WRITTEN INSTRUCTION
Copy out each of the records below word for word, keeping every line in its original order.
Begin SOURCE MATERIAL
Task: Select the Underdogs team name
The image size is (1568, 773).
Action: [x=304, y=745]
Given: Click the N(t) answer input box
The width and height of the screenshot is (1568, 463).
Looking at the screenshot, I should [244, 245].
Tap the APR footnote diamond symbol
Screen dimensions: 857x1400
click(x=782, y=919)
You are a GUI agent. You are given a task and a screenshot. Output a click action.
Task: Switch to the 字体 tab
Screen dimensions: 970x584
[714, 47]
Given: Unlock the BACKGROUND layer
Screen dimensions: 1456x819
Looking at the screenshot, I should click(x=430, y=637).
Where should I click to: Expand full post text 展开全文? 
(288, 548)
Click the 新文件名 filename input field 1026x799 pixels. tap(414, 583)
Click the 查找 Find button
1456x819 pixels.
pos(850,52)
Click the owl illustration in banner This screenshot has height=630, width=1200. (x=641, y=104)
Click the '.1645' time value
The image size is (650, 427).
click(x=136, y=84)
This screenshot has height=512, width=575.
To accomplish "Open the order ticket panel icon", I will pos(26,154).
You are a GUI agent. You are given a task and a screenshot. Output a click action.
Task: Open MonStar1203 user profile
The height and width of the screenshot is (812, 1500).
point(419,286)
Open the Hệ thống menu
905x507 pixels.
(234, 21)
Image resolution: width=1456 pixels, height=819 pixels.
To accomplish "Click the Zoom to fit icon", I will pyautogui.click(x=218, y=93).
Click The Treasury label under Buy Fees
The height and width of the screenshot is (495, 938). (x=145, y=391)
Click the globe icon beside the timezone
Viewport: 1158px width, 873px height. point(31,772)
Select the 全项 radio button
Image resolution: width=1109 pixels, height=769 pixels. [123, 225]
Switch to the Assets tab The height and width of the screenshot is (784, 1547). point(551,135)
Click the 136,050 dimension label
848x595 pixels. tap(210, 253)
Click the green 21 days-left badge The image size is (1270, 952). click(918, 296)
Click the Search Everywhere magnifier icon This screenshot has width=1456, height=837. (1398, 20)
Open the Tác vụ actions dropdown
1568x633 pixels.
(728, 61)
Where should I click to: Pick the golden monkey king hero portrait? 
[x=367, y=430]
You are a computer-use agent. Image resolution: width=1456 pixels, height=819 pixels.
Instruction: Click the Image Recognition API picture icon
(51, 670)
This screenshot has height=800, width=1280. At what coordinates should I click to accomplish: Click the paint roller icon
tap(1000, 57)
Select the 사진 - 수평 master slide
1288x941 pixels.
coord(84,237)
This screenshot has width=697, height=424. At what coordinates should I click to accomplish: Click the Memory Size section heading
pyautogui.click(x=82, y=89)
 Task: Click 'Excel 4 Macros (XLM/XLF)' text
End SOURCE MATERIAL
ANSWER FOR THIS EXERCISE
Task: Select the Underdogs team name
The image size is (1568, 773).
Action: [x=304, y=745]
Given: Click the N(t) answer input box
The width and height of the screenshot is (1568, 463).
Looking at the screenshot, I should [244, 245].
Tap the APR footnote diamond symbol
Screen dimensions: 857x1400
click(x=782, y=919)
You are a GUI agent. You are given a task and a screenshot. Output a click action.
Task: Switch to the 字体 tab
Screen dimensions: 970x584
[714, 47]
Given: Unlock the BACKGROUND layer
Screen dimensions: 1456x819
Looking at the screenshot, I should click(x=430, y=637).
Where should I click to: Expand full post text 展开全文? 
(288, 548)
Click the 新文件名 filename input field 1026x799 pixels. tap(414, 583)
Click the 查找 Find button
1456x819 pixels.
pos(850,52)
Click the owl illustration in banner This screenshot has height=630, width=1200. (x=641, y=104)
Click the '.1645' time value
The image size is (650, 427).
click(x=136, y=84)
This screenshot has height=512, width=575.
To accomplish "Open the order ticket panel icon", I will pos(26,154).
You are a GUI agent. You are given a task and a screenshot. Output a click action.
Task: Open MonStar1203 user profile
The height and width of the screenshot is (812, 1500).
point(419,286)
Open the Hệ thống menu
905x507 pixels.
(234, 21)
Image resolution: width=1456 pixels, height=819 pixels.
To accomplish "Click the Zoom to fit icon", I will pyautogui.click(x=218, y=93).
Click The Treasury label under Buy Fees
The height and width of the screenshot is (495, 938). (x=145, y=391)
Click the globe icon beside the timezone
Viewport: 1158px width, 873px height. point(31,772)
Select the 全项 radio button
Image resolution: width=1109 pixels, height=769 pixels. [123, 225]
Switch to the Assets tab The height and width of the screenshot is (784, 1547). point(551,135)
Click the 136,050 dimension label
848x595 pixels. tap(210, 253)
Click the green 21 days-left badge The image size is (1270, 952). click(918, 296)
Click the Search Everywhere magnifier icon This screenshot has width=1456, height=837. (1398, 20)
Open the Tác vụ actions dropdown
1568x633 pixels.
(728, 61)
Where should I click to: Pick the golden monkey king hero portrait? 
[x=367, y=430]
You are a computer-use agent. Image resolution: width=1456 pixels, height=819 pixels.
Instruction: Click the Image Recognition API picture icon
(51, 670)
This screenshot has height=800, width=1280. At what coordinates should I click to accomplish: Click the paint roller icon
tap(1000, 57)
Select the 사진 - 수평 master slide
1288x941 pixels.
coord(84,237)
This screenshot has width=697, height=424. At what coordinates should I click to accomplish: Click the Memory Size section heading
pyautogui.click(x=82, y=89)
 Task: Click 'Excel 4 Macros (XLM/XLF)' text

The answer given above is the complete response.